The nurse is caring for a client with "hyperkalemia related to decreased renal excretion secondary to potassium-conserving diuretic therapy." What is an appropriate expected outcome? A. Bowel motility will be restored within 24 hours after eliminating salt substitutes, coffee, tea, and other K+-rich foods from the diet. B. ECG will show no cardiac arrythmias within 24 hours after beginning supplemental K+. C. Bowel motility will be restored within 24 hours after beginning supplemental K+. D. ECG will show no cardiac arrythmias within 48 hours after removing salt substitutes, coffee, tea, and other K+-rich foods from diet.
Answer: D Rationale: If the client is taking a potassium-conserving diuretic, he must be mindful of the amount of potassium he is ingesting because the potassium level is more likely to elevate above normal. Cardiac arrythmias may result if hyperkalemia occurs. Supplemental potassium should not be added to the client's intake. Potassium does not have a direct impact on bowel motility.
The student nurse asks, "What is interstitial fluid?" What is the appropriate nursing response? A. "Watery plasma, or serum, portion of blood." B. "Fluid inside cells." C. "Fluid outside cells." D. "Fluid in the tissue space between and around cells."
Answer: D Rationale: Intracellular fluid (fluid inside cells) represents the greatest proportion of water in the body. The remaining body fluid is extracellular fluid (fluid outside cells). Extracellular fluid is further subdivided into interstitial fluid (fluid in the tissue space between and around cells) and intravascular fluid (the watery plasma, or serum, portion of blood).
A nurse is caring for a client who has recently suffered burns on 30% of his body. Based on his condition, what type of IV solution might be ordered for this client? A. 5% dextrose in 0.45% NaCl. B. 5% dextrose in 0.9% NaCl. C. 0.9% NaCl (normal saline). D. Lactated Ringer's.
Answer: D Rationale: Lactated Ringer's solution is a roughly isotonic solution that contains multiple electrolytes in about the same concentrations as found in plasma (note that this solution is lacking in Mg2+ and PO43- ). It is used in the treatment of hypovolemia, burns, and fluid lost as bile or diarrhea and in treating mild metabolic acidosis.
An older adult has fluid volume deficit and needs to consume more fluids.
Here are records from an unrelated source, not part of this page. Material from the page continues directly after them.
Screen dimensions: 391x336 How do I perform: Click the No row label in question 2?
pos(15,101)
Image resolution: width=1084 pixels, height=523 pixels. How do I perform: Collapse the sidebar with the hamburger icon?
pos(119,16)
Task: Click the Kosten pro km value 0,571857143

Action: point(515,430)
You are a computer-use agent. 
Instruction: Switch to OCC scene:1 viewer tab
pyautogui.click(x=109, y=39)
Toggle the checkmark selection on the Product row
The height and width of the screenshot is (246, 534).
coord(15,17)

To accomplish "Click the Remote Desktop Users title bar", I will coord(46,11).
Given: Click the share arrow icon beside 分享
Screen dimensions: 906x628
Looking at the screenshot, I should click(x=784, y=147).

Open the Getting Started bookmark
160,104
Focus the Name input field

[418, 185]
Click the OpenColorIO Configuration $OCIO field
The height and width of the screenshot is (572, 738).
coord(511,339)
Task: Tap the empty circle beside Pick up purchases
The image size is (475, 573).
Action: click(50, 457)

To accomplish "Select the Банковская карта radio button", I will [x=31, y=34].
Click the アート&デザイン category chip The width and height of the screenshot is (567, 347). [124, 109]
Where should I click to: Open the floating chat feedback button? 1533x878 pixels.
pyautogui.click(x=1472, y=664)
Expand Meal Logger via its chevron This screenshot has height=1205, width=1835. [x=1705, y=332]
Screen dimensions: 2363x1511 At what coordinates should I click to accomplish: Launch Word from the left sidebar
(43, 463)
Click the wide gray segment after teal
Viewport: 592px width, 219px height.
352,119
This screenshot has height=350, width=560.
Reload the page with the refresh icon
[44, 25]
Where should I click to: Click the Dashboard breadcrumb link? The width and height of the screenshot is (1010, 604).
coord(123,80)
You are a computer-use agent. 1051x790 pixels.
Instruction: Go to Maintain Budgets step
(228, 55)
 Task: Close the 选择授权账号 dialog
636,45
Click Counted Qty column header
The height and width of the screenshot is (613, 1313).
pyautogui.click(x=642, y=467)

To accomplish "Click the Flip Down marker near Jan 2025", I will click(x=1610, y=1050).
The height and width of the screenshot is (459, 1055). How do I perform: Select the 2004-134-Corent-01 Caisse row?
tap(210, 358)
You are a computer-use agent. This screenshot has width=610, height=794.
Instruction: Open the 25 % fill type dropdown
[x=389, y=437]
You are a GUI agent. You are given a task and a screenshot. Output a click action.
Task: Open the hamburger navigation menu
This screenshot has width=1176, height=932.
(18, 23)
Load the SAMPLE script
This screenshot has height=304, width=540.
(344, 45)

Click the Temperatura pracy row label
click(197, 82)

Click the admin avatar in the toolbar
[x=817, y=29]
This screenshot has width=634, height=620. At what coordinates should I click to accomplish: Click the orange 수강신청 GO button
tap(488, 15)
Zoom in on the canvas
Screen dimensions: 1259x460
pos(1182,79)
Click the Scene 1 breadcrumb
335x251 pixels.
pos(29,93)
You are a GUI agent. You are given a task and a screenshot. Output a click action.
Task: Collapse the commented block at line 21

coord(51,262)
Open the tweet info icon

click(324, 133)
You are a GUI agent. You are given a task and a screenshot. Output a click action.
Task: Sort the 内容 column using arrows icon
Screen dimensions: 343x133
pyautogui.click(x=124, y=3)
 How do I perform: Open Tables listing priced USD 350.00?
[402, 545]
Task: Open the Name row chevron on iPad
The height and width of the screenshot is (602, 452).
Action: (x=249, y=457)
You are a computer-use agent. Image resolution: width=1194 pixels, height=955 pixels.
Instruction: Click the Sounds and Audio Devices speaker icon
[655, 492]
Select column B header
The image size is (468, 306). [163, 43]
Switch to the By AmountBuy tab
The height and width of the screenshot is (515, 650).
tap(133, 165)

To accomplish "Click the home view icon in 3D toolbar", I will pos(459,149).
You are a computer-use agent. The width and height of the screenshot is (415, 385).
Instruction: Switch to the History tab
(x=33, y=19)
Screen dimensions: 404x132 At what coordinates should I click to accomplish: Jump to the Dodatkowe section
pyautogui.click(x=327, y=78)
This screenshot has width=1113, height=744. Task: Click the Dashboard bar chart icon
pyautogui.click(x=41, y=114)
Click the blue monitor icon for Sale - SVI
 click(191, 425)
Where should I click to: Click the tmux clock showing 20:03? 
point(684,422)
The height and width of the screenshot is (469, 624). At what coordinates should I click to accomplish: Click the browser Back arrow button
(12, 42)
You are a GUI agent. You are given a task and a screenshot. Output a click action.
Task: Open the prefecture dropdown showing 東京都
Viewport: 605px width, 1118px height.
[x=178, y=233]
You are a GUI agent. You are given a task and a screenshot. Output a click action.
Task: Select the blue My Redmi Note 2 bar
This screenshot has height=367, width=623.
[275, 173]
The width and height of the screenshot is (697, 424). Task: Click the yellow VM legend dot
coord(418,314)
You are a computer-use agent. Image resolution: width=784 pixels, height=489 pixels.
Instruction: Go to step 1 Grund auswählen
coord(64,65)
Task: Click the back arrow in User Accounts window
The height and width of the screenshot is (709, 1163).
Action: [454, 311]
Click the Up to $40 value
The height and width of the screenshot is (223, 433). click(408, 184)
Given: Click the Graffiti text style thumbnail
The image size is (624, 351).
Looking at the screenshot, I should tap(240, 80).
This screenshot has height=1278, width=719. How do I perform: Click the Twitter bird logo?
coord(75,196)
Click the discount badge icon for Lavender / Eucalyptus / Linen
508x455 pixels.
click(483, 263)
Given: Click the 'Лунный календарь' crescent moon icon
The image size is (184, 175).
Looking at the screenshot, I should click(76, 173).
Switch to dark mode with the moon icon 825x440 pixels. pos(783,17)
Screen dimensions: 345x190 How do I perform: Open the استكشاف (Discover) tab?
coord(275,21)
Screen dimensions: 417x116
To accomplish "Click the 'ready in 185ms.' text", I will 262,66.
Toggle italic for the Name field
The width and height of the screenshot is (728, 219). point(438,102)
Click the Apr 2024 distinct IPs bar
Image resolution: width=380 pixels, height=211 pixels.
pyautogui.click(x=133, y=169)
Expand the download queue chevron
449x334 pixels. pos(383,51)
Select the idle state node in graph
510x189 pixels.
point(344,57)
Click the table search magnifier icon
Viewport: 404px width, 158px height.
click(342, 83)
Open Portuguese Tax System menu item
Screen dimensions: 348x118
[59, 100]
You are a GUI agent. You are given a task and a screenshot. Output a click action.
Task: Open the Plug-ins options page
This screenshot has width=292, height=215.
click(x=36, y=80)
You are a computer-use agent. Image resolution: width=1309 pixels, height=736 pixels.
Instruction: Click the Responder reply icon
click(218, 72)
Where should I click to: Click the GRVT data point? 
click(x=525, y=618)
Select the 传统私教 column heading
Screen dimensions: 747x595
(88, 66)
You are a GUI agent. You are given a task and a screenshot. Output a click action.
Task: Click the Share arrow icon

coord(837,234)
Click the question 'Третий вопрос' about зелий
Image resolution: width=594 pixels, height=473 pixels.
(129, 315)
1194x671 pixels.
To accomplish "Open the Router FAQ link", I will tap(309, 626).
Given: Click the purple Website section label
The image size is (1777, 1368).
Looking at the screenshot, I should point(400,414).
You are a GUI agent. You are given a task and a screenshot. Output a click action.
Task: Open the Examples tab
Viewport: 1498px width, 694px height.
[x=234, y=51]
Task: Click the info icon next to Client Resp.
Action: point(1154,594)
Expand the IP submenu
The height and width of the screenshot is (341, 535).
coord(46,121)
Which approach by the nurse demonstrates gerontologic considerations? A. Have a loved one tell the client to drink more. B. Ask the client every hour to drink more fluid. C. Leave water on the bedside table. D. Offer small amounts of preferred beverage frequently.
Answer: D Rationale: Rather than asking older adults if they would like a drink, it is important to identify their preferences and offer small amounts of their preferred liquids at frequent intervals. This intervention will assist in keeping oral mucosa moist and providing hydration needs.
A nurse inspecting a client's IV site notices redness and swelling at the site. What would be the most appropriate nursing intervention for this situation? A. Call the primary care provider to see whether anti-inflammatory drugs should be administered. B. Stop the infusion, cleanse the site with alcohol, and apply transparent polyurethane dressing over the entry site. C. Cleanse the site with chlorhexidine solution using a circular motion and continue to monitor the site every 15 minutes for 6 hours before removing the IV. D. Discontinue the IV and relocate it to another site.
Answer: D Rationale: The nurse should inspect the IV site for the presence of phlebitis (inflammation), infection, or infiltration and discontinue and relocate the IV if any of these signs are noted. Cleansing will not resolve this common complication of therapy.